| Supplied records |
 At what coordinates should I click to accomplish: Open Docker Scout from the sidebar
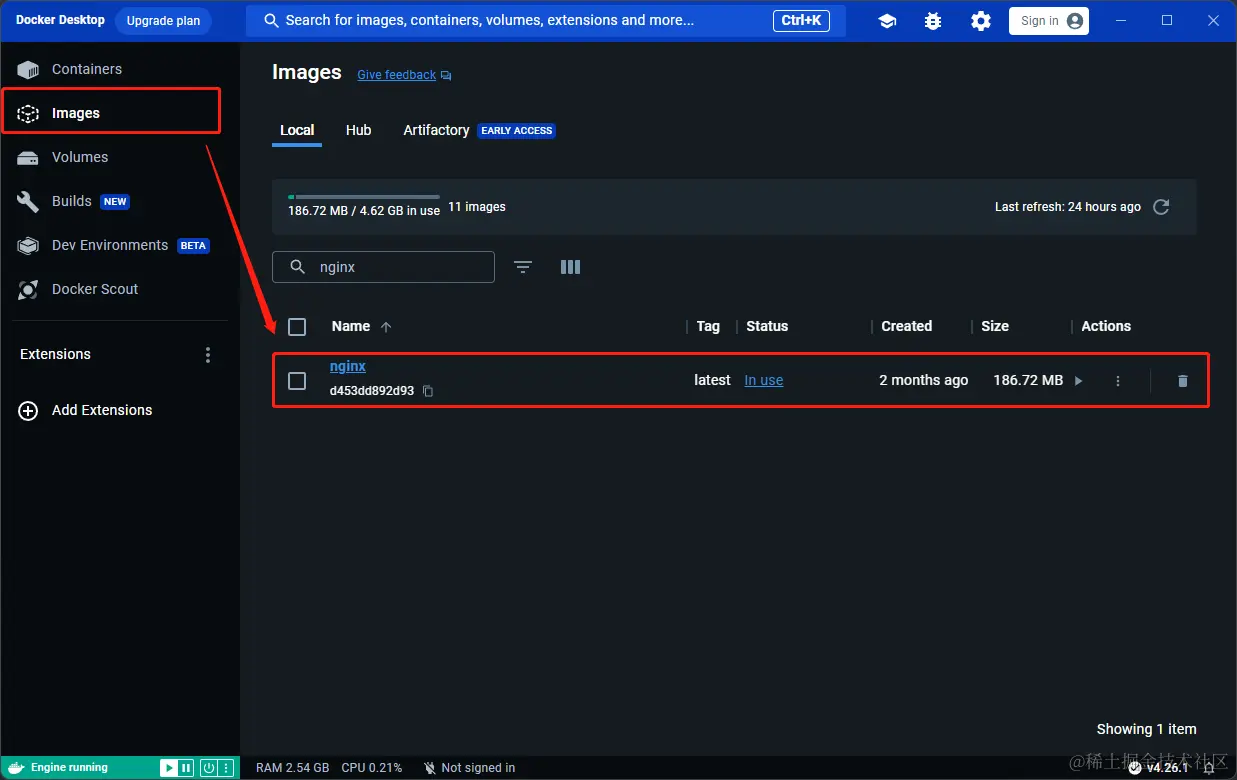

* * *

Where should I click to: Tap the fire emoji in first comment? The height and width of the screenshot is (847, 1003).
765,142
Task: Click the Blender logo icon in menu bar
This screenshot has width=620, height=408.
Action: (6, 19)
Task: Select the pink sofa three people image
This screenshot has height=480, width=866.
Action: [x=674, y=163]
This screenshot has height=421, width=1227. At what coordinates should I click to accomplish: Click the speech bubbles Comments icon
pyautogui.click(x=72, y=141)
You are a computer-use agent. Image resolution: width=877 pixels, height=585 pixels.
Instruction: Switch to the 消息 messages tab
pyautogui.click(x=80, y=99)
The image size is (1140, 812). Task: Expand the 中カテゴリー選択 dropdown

---

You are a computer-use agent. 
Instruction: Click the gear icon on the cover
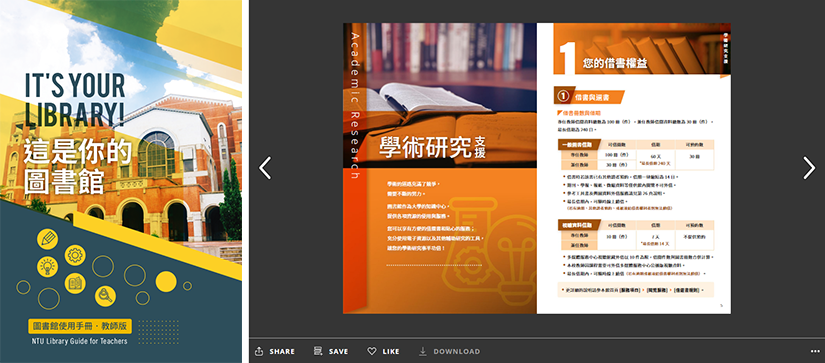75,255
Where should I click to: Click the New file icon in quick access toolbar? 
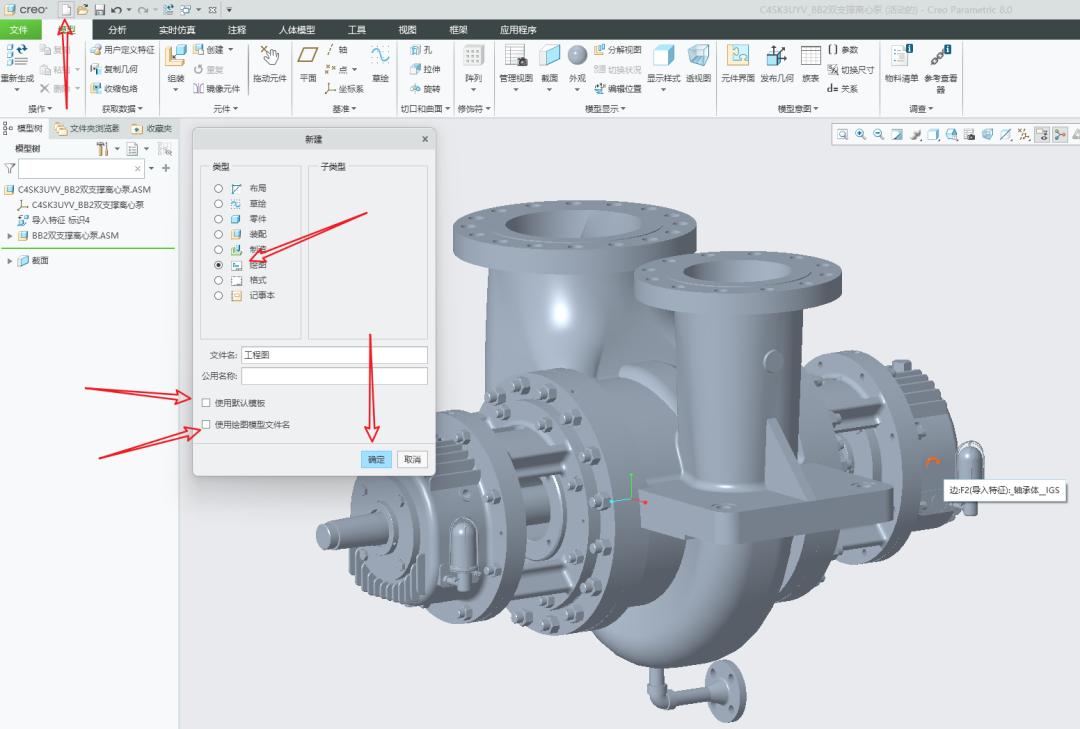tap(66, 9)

| Your goal |
Using the data above, print exactly the lines from the line that contains "Task: Select the pink sofa three people image" through the line that contains "The image size", with both included.

| Finished exercise |
Task: Select the pink sofa three people image
This screenshot has height=480, width=866.
Action: [x=674, y=163]
This screenshot has height=421, width=1227. At what coordinates should I click to accomplish: Click the speech bubbles Comments icon
pyautogui.click(x=72, y=141)
You are a computer-use agent. Image resolution: width=877 pixels, height=585 pixels.
Instruction: Switch to the 消息 messages tab
pyautogui.click(x=80, y=99)
The image size is (1140, 812). Task: Expand the 中カテゴリー選択 dropdown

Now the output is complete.